## begin Data for processing

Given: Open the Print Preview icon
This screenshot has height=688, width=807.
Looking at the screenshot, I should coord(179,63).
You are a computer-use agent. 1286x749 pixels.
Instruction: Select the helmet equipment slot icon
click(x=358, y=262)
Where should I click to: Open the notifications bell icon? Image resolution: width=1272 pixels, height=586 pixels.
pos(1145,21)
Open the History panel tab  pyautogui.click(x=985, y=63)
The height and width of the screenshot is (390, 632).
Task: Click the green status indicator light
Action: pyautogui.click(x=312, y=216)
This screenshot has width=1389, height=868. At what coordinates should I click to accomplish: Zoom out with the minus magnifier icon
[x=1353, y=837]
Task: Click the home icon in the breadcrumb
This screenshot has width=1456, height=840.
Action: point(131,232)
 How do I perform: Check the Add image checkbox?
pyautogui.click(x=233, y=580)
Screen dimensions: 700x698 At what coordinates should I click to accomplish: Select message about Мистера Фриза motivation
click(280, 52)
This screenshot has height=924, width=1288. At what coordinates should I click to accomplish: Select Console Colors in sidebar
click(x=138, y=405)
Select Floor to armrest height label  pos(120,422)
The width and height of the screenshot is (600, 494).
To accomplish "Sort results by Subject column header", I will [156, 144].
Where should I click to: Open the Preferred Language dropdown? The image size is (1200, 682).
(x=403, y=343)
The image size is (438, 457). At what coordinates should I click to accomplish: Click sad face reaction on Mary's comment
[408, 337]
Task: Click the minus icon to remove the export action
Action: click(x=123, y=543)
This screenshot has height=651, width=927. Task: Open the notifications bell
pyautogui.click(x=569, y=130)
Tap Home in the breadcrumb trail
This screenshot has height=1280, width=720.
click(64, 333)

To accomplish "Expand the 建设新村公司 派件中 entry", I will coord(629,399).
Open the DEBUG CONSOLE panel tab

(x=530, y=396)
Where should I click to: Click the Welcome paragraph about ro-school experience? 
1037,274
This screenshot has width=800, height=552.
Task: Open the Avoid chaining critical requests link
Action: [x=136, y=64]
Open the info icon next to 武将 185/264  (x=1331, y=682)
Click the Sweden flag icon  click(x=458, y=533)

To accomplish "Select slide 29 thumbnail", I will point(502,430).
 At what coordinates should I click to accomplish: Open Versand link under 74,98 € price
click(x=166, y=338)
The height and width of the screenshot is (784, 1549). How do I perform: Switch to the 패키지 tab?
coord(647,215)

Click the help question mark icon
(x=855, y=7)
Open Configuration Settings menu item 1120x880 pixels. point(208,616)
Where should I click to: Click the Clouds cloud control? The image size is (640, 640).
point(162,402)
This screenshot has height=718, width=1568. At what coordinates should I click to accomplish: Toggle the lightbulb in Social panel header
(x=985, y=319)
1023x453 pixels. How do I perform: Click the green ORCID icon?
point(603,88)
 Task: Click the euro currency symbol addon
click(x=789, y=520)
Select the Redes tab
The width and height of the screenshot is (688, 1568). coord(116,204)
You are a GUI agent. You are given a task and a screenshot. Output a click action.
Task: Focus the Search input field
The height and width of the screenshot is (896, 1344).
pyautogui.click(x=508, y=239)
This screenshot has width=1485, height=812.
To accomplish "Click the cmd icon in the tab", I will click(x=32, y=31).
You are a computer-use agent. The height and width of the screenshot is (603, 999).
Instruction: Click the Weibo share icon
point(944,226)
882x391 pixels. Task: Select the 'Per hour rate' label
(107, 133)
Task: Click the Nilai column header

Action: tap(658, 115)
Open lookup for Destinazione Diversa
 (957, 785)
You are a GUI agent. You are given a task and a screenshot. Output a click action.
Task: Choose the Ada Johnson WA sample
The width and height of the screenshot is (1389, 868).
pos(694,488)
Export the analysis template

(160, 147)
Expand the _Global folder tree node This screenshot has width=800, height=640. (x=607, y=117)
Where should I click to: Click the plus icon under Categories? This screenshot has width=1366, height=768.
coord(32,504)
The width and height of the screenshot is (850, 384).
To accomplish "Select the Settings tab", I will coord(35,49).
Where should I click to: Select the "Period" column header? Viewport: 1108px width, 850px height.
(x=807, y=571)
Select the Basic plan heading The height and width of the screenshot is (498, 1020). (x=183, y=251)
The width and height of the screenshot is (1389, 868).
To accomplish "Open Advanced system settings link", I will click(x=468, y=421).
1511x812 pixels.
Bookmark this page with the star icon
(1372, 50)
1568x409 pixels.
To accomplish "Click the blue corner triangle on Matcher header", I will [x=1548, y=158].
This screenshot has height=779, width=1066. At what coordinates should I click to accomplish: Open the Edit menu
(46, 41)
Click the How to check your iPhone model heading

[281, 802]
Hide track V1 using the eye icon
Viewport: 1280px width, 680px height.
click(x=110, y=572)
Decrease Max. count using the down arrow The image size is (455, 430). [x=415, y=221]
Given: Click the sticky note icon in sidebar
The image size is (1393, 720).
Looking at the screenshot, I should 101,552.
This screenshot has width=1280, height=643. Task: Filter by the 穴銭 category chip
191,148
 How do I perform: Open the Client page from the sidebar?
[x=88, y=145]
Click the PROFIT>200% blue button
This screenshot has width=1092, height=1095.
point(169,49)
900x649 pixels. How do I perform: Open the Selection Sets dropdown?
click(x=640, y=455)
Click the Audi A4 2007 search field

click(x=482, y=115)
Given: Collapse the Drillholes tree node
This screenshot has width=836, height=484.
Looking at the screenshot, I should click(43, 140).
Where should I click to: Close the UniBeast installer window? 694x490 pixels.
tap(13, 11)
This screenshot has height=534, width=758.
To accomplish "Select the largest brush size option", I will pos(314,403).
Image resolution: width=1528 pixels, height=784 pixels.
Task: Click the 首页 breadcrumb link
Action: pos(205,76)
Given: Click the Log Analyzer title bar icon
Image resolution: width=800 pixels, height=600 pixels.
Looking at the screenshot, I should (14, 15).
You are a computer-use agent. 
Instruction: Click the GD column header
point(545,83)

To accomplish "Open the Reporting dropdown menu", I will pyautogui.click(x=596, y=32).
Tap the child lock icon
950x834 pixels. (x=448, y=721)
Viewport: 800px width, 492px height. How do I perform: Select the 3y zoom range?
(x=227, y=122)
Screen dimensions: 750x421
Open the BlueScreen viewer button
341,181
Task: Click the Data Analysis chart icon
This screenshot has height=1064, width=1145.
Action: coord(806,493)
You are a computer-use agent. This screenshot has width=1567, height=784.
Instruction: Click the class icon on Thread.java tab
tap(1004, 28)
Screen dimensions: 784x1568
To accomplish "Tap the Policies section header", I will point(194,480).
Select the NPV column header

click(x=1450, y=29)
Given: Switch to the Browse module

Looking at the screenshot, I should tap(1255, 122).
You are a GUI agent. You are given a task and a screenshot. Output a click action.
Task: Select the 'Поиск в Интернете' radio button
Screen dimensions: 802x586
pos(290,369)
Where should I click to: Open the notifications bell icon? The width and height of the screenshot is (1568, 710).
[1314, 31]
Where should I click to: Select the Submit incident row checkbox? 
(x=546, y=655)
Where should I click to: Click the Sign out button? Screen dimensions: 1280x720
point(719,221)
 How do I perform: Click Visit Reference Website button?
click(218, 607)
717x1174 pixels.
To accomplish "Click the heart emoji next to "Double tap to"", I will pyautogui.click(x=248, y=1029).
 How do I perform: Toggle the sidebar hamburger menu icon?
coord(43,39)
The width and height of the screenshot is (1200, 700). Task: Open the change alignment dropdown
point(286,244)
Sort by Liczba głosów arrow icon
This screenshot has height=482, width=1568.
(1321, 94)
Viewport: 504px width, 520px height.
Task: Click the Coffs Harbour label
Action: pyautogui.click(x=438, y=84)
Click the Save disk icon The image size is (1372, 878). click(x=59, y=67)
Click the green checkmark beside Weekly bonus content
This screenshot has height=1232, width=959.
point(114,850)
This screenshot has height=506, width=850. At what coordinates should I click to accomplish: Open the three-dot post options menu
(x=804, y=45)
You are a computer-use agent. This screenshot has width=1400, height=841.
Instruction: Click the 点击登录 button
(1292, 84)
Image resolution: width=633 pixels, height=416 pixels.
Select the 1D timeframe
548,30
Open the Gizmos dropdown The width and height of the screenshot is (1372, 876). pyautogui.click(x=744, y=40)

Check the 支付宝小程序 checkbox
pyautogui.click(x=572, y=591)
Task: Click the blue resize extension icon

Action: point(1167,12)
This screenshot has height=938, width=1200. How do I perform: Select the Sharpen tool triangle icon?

## end Data for processing

Please collect every line in the entries above that contains the word "dimensions", matching case exactly.

◆ Response:
Screen dimensions: 700x698 At what coordinates should I click to accomplish: Select message about Мистера Фриза motivation
Screen dimensions: 750x421
Screen dimensions: 784x1568
Screen dimensions: 802x586
Where should I click to: Click the Sign out button? Screen dimensions: 1280x720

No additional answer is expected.